I took a sip of wine, too, and then said to Maira, 'You know a great deal about matters of which we have learned only with difficulty. And that few others even suspect. How, then? Are there scryers among you?'
Maira looked quickly at Oni, who spoke in a cranky, quavering voice saying, 'Do you see, Maira? I told you they would want to know.'
Oni's angry, relentless stare seemed to disconcert Maira, who glanced at Atara and said, 'No, none of us can see the future, not as you can. But sometimes, we can see things far, far away.'
'How, then?' I asked again.
Now Oni stared at me as she shook her head. She said to Maira, 'No, no - they mustn't see!'
Her hands gripped her crystal bowl, and I suddenly knew that it had been Oni who had sent the sandstorm that had so nearly killed us. There was something wild about this old woman, I thought like the wind. I sensed that she acted by the force of her own will and no one else's, not even Maira's.
'I believe that they
must
see,' Maira said to her. 'How else are they to find the Shining One they seek? And how else to keep the Morajin from using the gelstei they call the Lightstone?'
'No,' Oni said, as stubborn as a stone. 'The giants are clumsy and stupid, and bring an evil of their own into the Forest.'
She stared at the hilt of my sword; after a while, she raised up her angry old eyes and stared at me.
'They are
not
stupid,' Maira said to her. 'And whose heart is wholly pure?'
'No, no - they must not see!'
'I
have seen this,' Maira said to her. 'And you have, too; that the time is coming when either the Forest will grow across the Burning Lands, or the Burning Lands will devour the Forest - and soon, soon. Which will it be?'
While the evening deepened, they argued back and forth, but no word or reason from Maira could prevail against Oni's obduracy. And then there occurred a miracle beyond reason or resistance: Flick fell out of the night like a comet. He hovered in the air radiating an intense glorre. This light seemed to draw many other Timpum from out of the trees around us. It touched them so that they glowed with glorre, too. Then these thousands of splendid beings passed the fire back to Flick so that he blazed ever brighter. Back and forth it passed, many, many times. Flick feeding the Timpum and they feeding him until the whole host of little lights shimmered with great brilliance.

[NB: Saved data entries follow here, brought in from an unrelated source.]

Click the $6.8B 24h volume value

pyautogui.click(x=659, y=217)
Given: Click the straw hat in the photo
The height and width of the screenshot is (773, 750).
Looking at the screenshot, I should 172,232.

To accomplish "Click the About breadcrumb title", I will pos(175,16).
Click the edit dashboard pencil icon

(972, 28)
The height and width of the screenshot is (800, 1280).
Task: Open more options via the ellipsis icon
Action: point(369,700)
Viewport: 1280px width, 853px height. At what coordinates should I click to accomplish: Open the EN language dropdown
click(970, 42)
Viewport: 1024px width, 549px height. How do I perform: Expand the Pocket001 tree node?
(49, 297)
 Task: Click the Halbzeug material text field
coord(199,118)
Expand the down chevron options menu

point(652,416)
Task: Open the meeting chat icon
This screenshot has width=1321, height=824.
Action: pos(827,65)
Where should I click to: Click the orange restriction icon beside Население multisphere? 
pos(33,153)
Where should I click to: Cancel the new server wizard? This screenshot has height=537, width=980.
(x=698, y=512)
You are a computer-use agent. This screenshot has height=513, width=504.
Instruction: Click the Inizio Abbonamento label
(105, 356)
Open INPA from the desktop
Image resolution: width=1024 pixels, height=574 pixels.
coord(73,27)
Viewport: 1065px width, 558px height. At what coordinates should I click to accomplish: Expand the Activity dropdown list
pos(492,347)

'Do you see?' Kalevi cried out, pointing at Flick. 'The angel fire - I did not imagine it! The giants call it glorre!'
'Glorre! Glorre! Glorre!' the many Loikalii at their tables chanted.
'It is a sign!' Kalevi cried out again, turning to Oni. 'You must take them to the Water!'
'Take them! Take them! Take them!' his tribesmates chanted.
I drew my sword and held it up toward Flick. Its mirrored surface seemed perfectly to reflect his fiery form. Whether it picked up the glorre pouring out of him or shone from within with this singular color was hard to tell.